> _Exercise instructions_
Retype the lines below exactly, but only those from the line that has "Task: Toggle Show" through the line that has "Image resolution: width=720". Omit every picture.

> _The data_
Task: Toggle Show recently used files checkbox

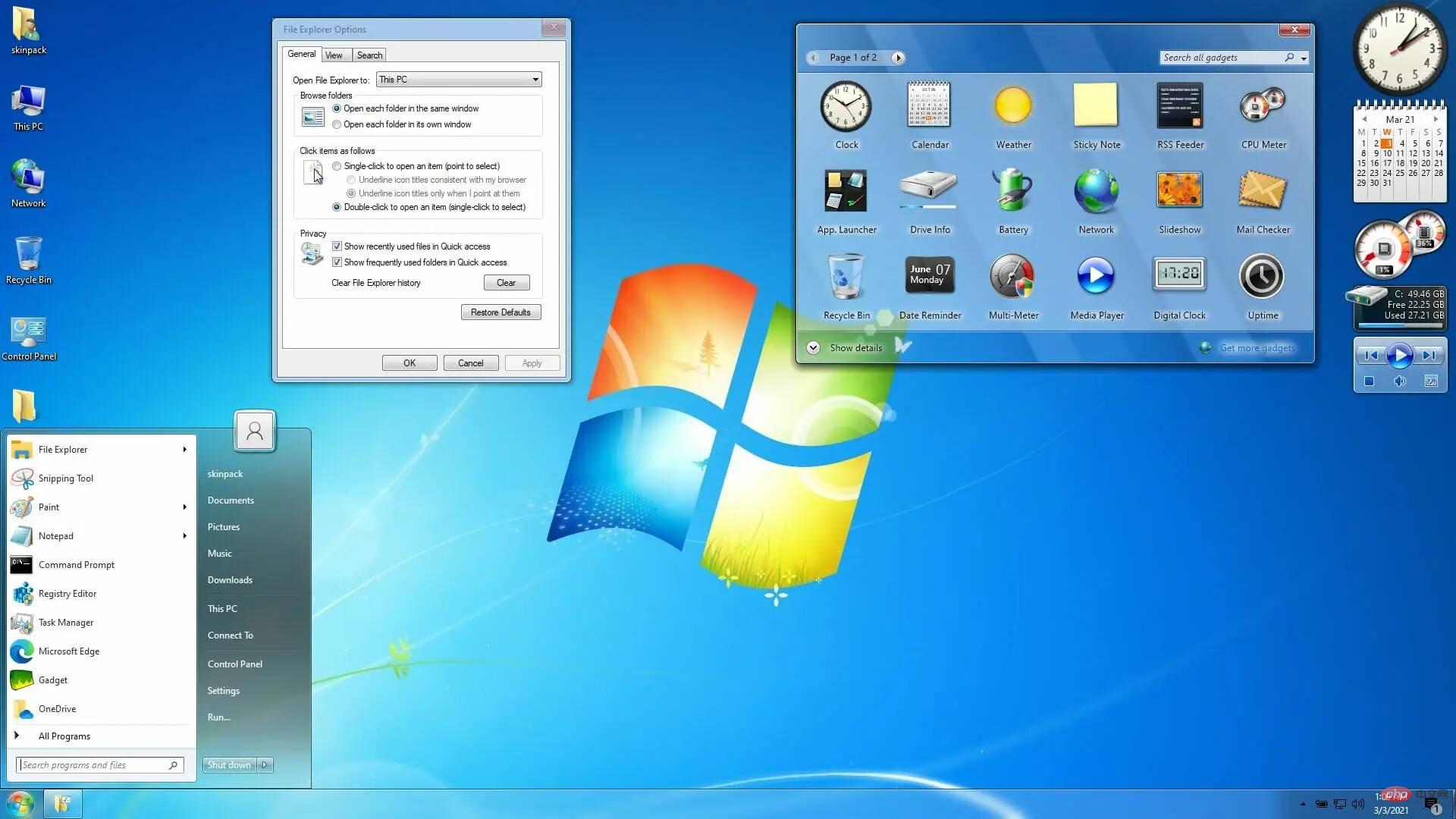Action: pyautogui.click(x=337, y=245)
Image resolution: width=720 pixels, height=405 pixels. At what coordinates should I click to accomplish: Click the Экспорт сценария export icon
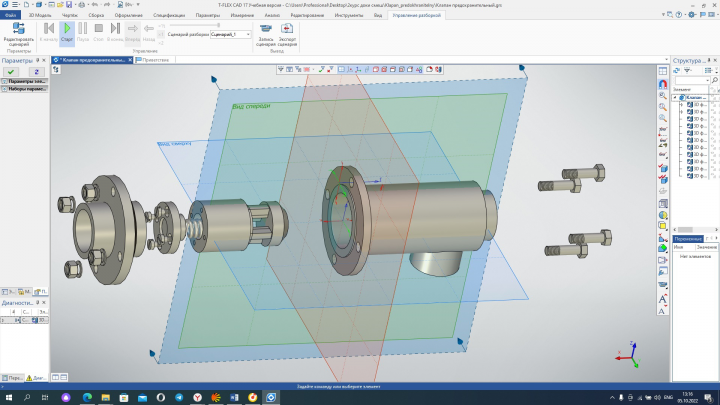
* * *
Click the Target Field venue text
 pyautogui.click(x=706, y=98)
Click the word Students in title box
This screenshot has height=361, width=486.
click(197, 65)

> _Exercise response_
Task: Toggle Show recently used files checkbox

Action: pyautogui.click(x=337, y=245)
Image resolution: width=720 pixels, height=405 pixels. At what coordinates should I click to accomplish: Click the Экспорт сценария export icon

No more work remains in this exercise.